Un appareil pour détecter plus vite les problèmes de vue

Une technologie développée à l’EPFL permet d’observer les cellules du fond de l’œil plus en détail et d’en voir certaines jusque-là invisibles. Elle pourrait être d’une aide précieuse aux ophtalmologues, notamment dans la détection précoce de la dégénérescence maculaire liée à l’âge (DMLA) et l’évaluation de nouveaux traitements.


C’est un nouvel espoir pour faire reculer les problèmes de vue, notamment ceux engendrés par la dégénérescence maculaire liée à l’âge, ou DMLA. Cette maladie assez fréquente, qui touche 26% des personnes de plus de 60 ans en Europe, est l’une des causes principales de cécité dans les pays industrialisés. Le nouvel appareil mis au point par des chercheurs du Laboratoire de dispositifs photoniques appliqués de l’EPFL (LAPD)*, dirigé par le professeur Christophe Moser, en permettrait un diagnostic plus précoce et donc une meilleure prise en charge. Il a fait l’objet d’une publication cette semaine dans Nature Photonics.

La rétine est un tissu complexe composé de plusieurs couches de cellules. La macula en est une zone sensible à la lumière se trouvant dans le fond de l’œil. Impliquée dans la vision fine, elle permet la lecture, la reconnaissance faciale, la perception des détails.

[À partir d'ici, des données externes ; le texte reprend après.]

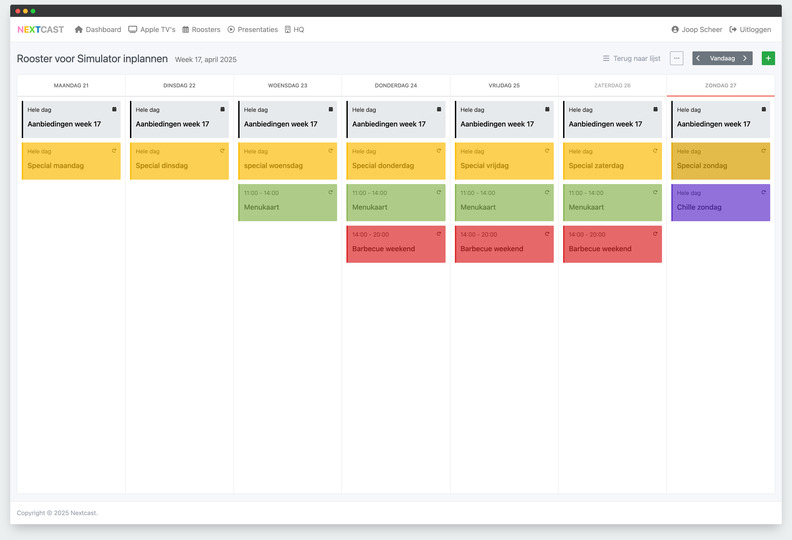Click the lock icon on Monday's Aanbiedingen week 17
This screenshot has width=792, height=540.
[x=114, y=109]
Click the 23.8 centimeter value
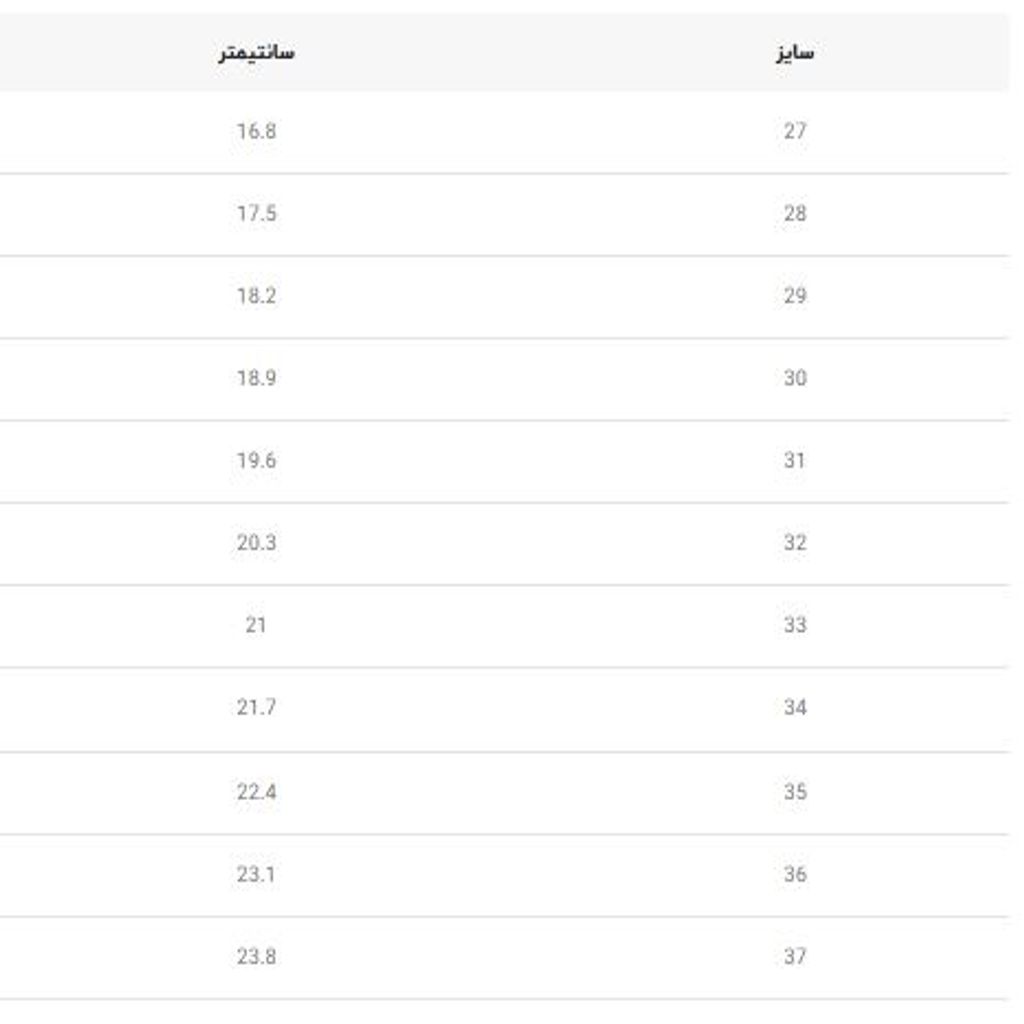Viewport: 1024px width, 1024px height. pos(256,957)
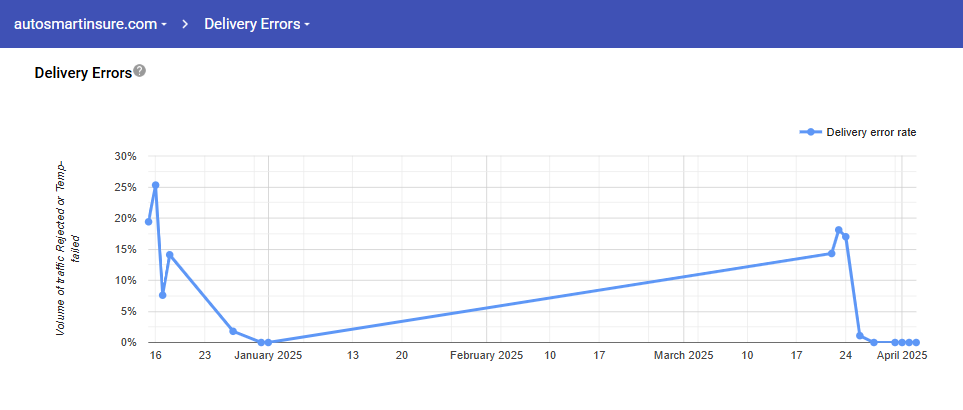Select the March peak data point near 18%
This screenshot has width=963, height=410.
(839, 230)
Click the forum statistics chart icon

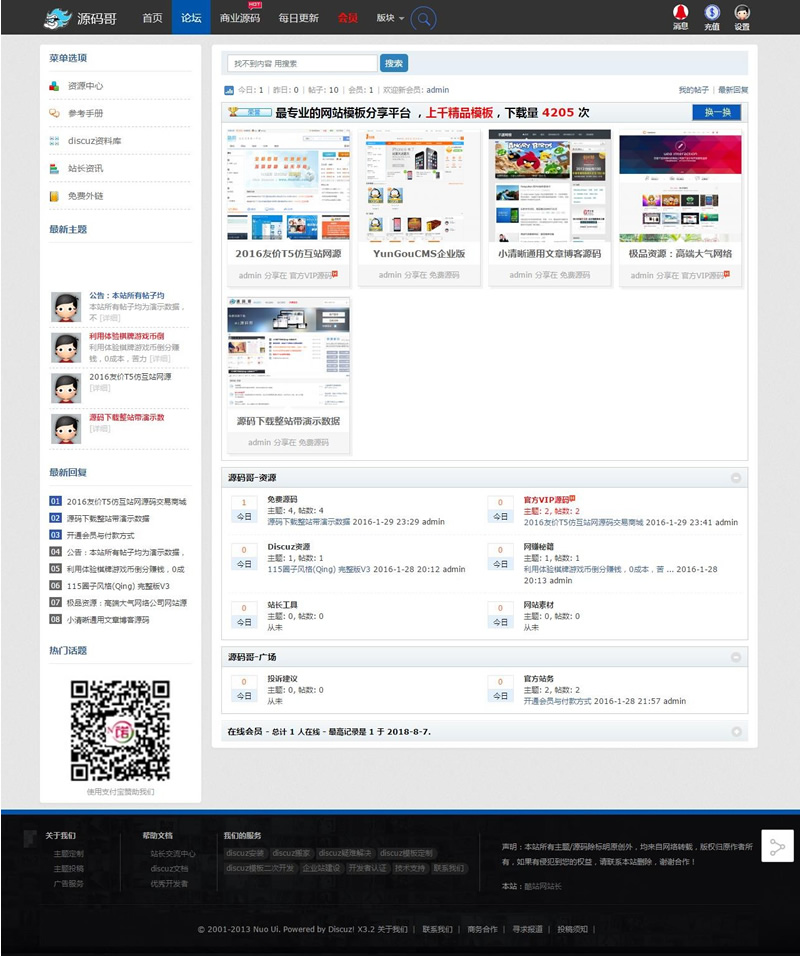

Pour des raisons encore mal connues, elle dégénère avec le temps, entraînant le plus souvent la formation d’une tache floue ou de lignes déformées au centre du champ de vision, tout en laissant intactes les zones périphériques.

La DMLA n’est en général détectée qu’à l’apparition de ces symptômes, qui sont le signe d’une maladie déjà bien avancée. Or, si l’on ne peut pour le moment pas la guérir, on peut en retarder les effets. Identifiée plus vite, la dégénérescence maculaire pourrait donc être mieux traitée. C’est là que la technologie développée par les chercheurs de la faculté des sciences et techniques de l'ingénieur à l’EPFL amène un sérieux plus. Utilisant un système d’imagerie sophistiqué, elle permet notamment de visualiser en temps réel les couches de cellules de la macula - les premières atteintes par la DMLA. Celles-ci étant jusque-là invisibles aux moyens de routine, il était donc impossible d’en suivre l’évolution.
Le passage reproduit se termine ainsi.